The new term for phishing over SMS, “smishing” is basically being sent a link on your phone’s text messaging service designed to have you think it’s real.
It’s a message you’re probably all too familiar with, as scammers do what they can to get you to hand over details thinking something is real when it’s anything but.
Smishing scams ramp up
Over the past couple of years, we’ve seen these really heat up, and in recent weeks, it seems as though scammers are pushing back into them, with one Pickr reader sending the following in:
Apparently, the person who received this has sent $2500 and needs to call this number to dispute it. :O
Except that’s clearly not the case, and between the poor language skills — something commonly associated with scams, though criminals are getting better — and the idea that it appeared out of the blue, it’s pretty easy to work out that this is a scam.
But just in case you did decide to call, what would happen?
“Responding simply confirms that your phone number is active,” said Chris Connell, Managing Director for Kaspersky in the Asia Pacific.
“Unsubscribing can be hard even with legitimate companies; don’t expect a fair deal from people breaking the law,” he told Pickr.
“If you have any doubts, contact your bank directly. It’s unlikely they sent that message, but speaking of contacting the bank, make sure to get that phone number from an official source, such as its website,” he said, suggesting you find your bank’s details from an official location such as its website or a piece of mail sent to you.
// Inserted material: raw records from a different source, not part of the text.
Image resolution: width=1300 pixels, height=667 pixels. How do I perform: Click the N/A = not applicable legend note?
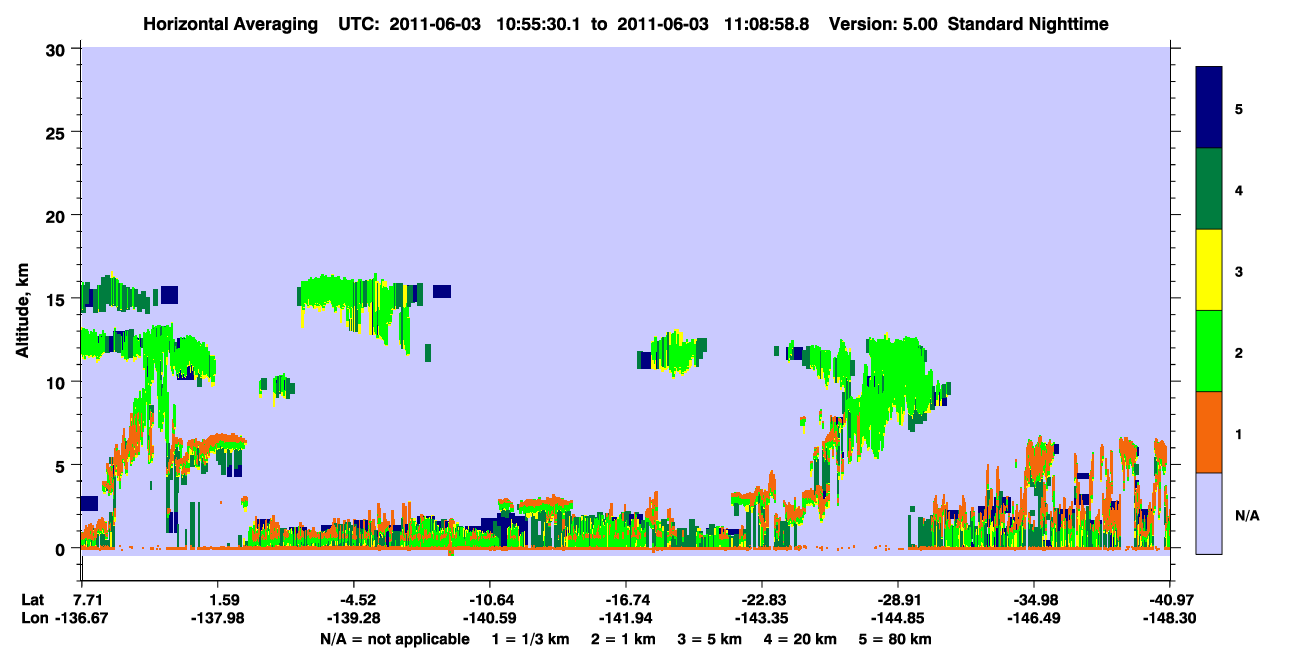(394, 639)
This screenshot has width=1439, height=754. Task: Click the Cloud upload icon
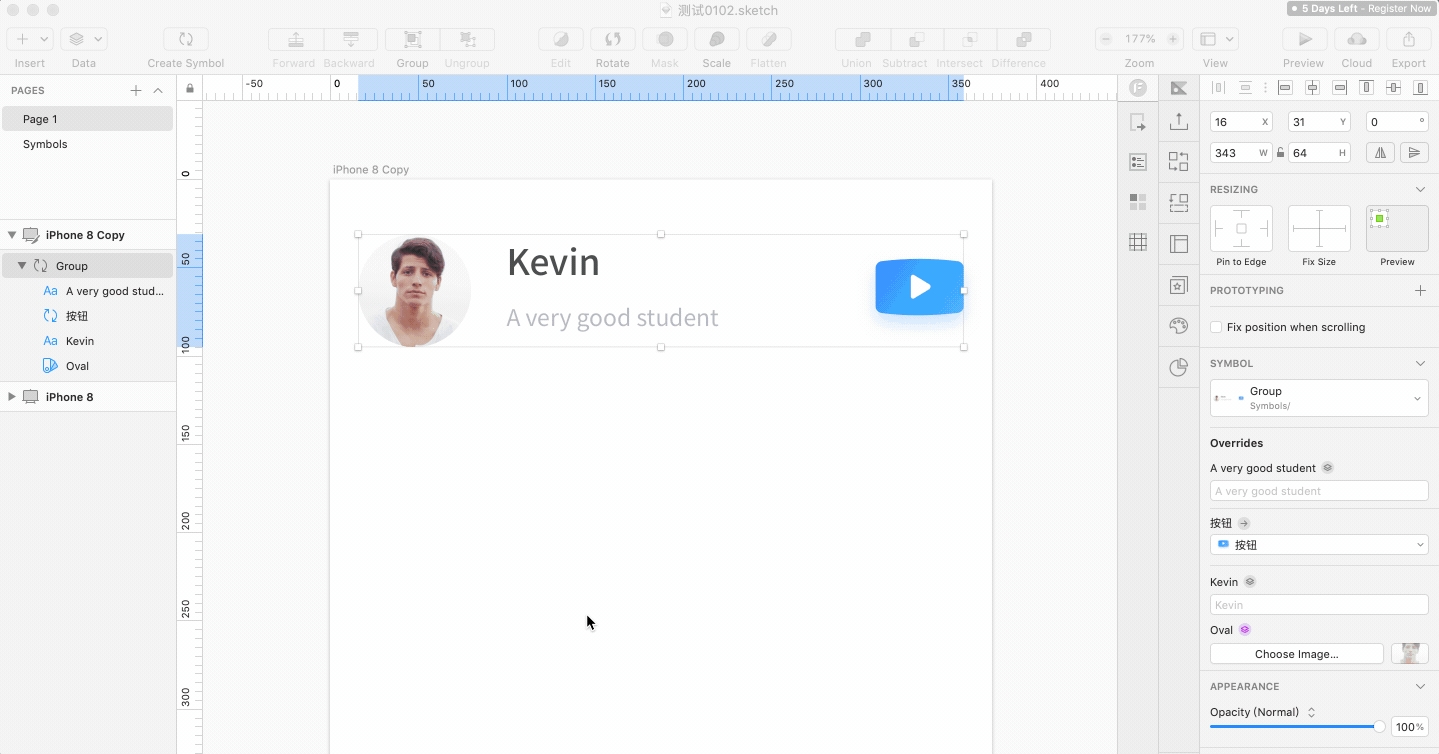(x=1357, y=39)
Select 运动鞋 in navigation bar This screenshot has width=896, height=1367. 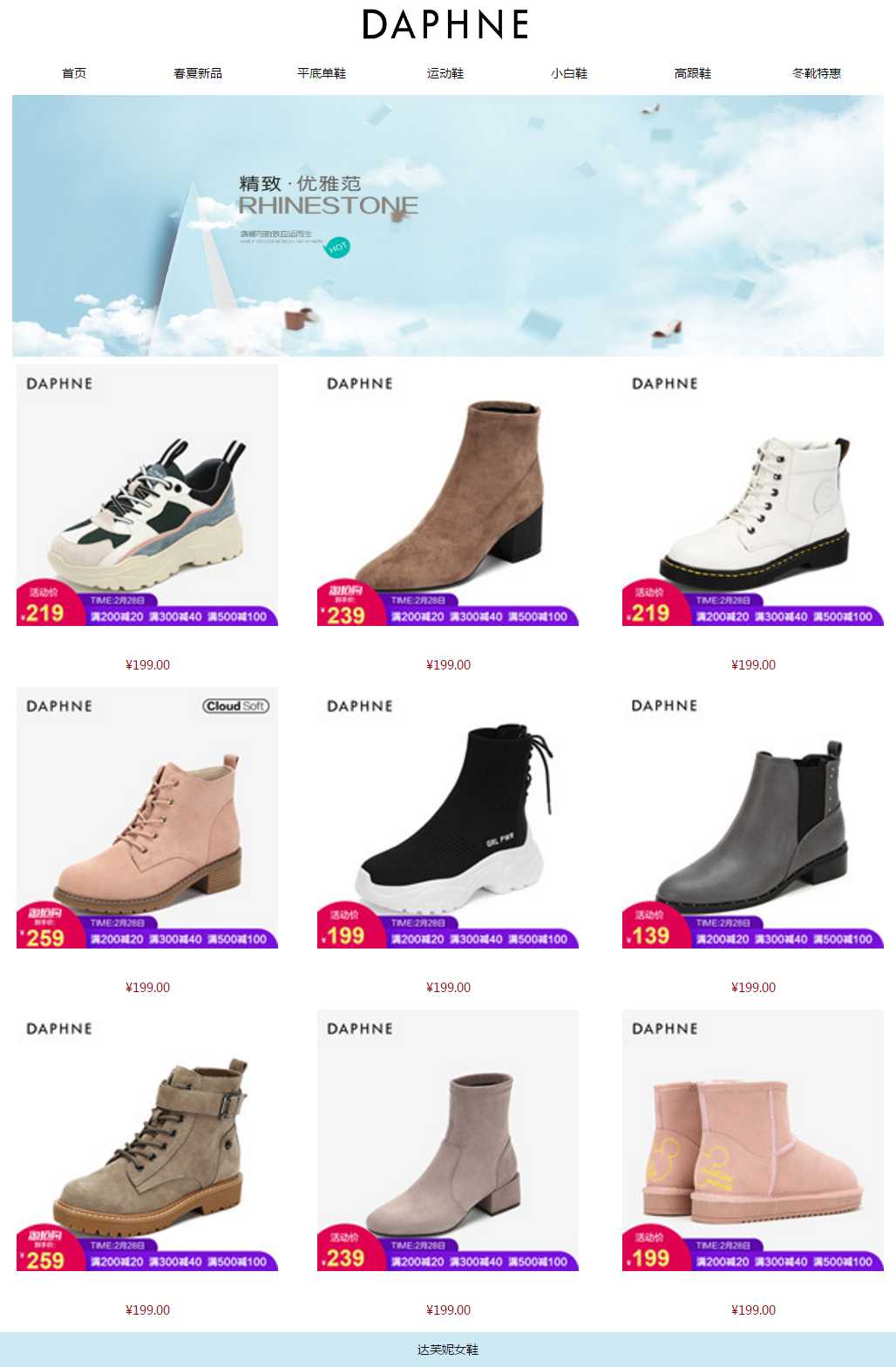(x=445, y=73)
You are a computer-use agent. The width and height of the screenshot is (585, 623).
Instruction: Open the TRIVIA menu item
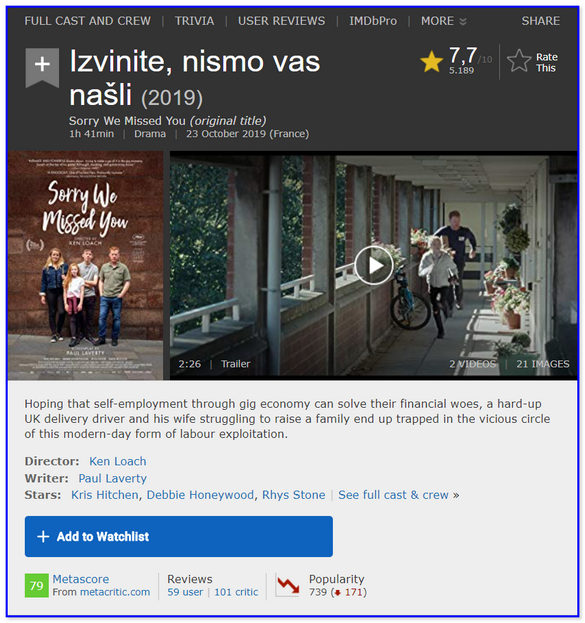click(194, 21)
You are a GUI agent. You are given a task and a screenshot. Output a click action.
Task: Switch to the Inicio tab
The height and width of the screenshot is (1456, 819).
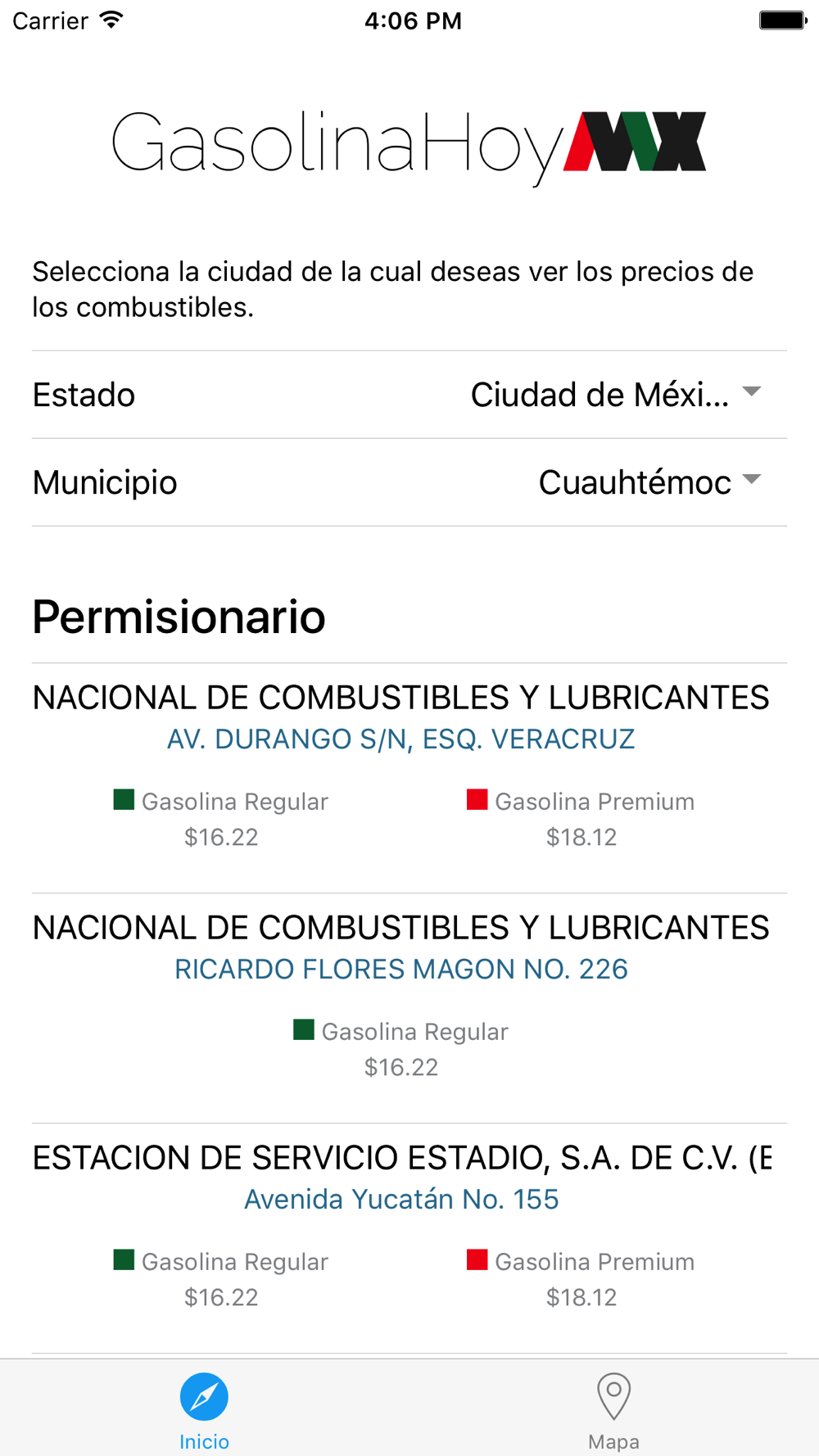(x=204, y=1409)

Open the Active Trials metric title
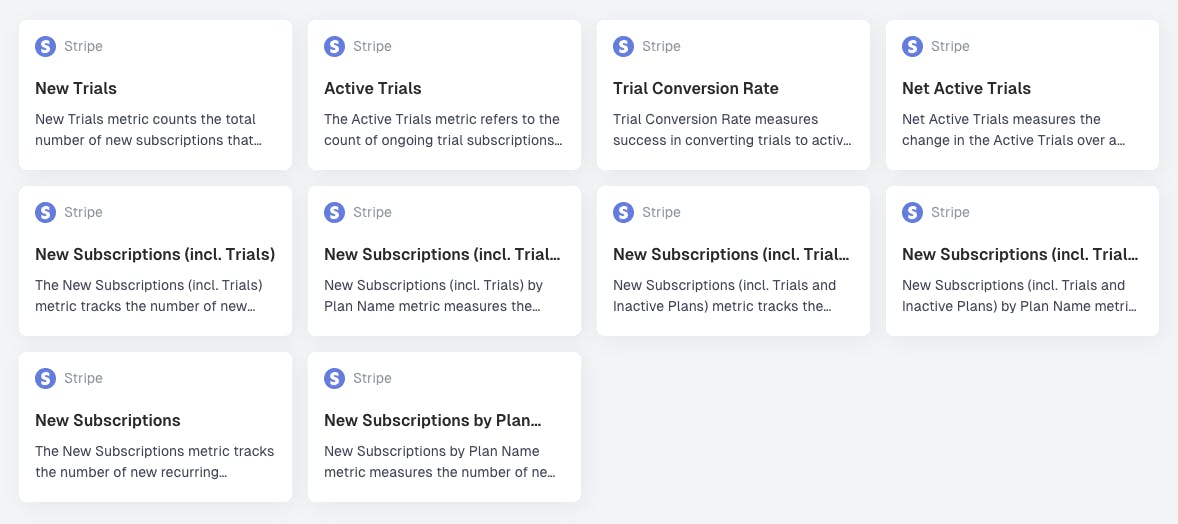[x=373, y=88]
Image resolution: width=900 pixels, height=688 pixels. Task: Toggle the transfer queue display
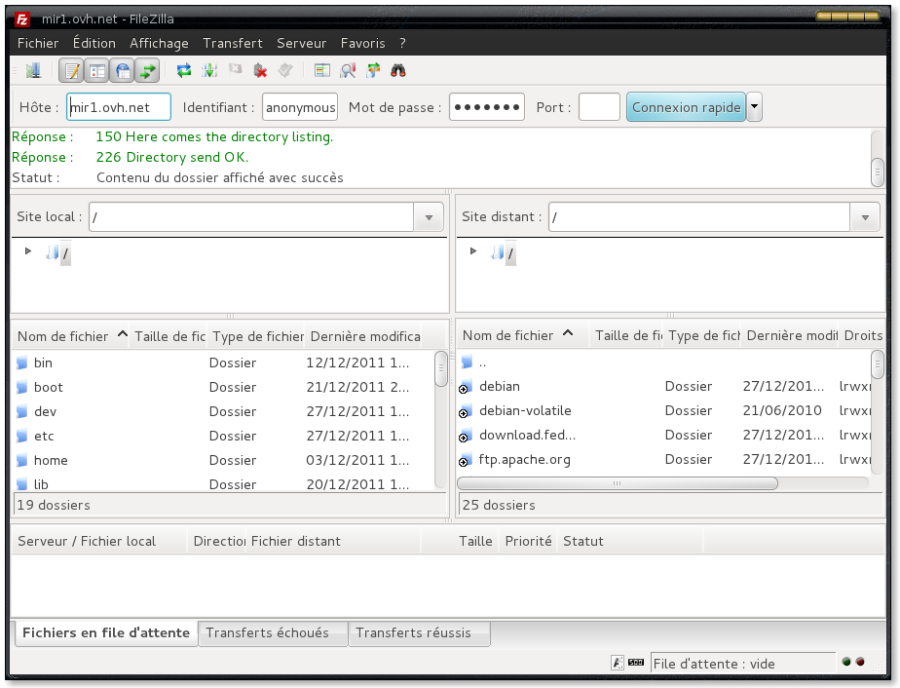pos(148,70)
It’s very likely on the back of your bank card.
“Whatever you do, don’t use any contact details from the suspicious text,” Connell said.
Steering clear of scams
It’s not easy to remove scams entirely out of your life, and some would venture that it might be impossible. While technology companies and telcos are doing what they can to limit the amount of scam messages we all receive, scammers are also likely tryin to heighten their efforts because the amount they can make out of us all can be rather ridiculous.
In June 2021, Australians lost nearly $32 million from scams according to the ACCC’s Scamwatch, and that’s just in Australia. Imagine how big those numbers are for the rest of the world.
As such, scammers may still be out there even if you do what you can to limit the numbers. Security software can help, but education may well be our best defence, helping you to not fall for scammers smishing and phishing attempts in the long run.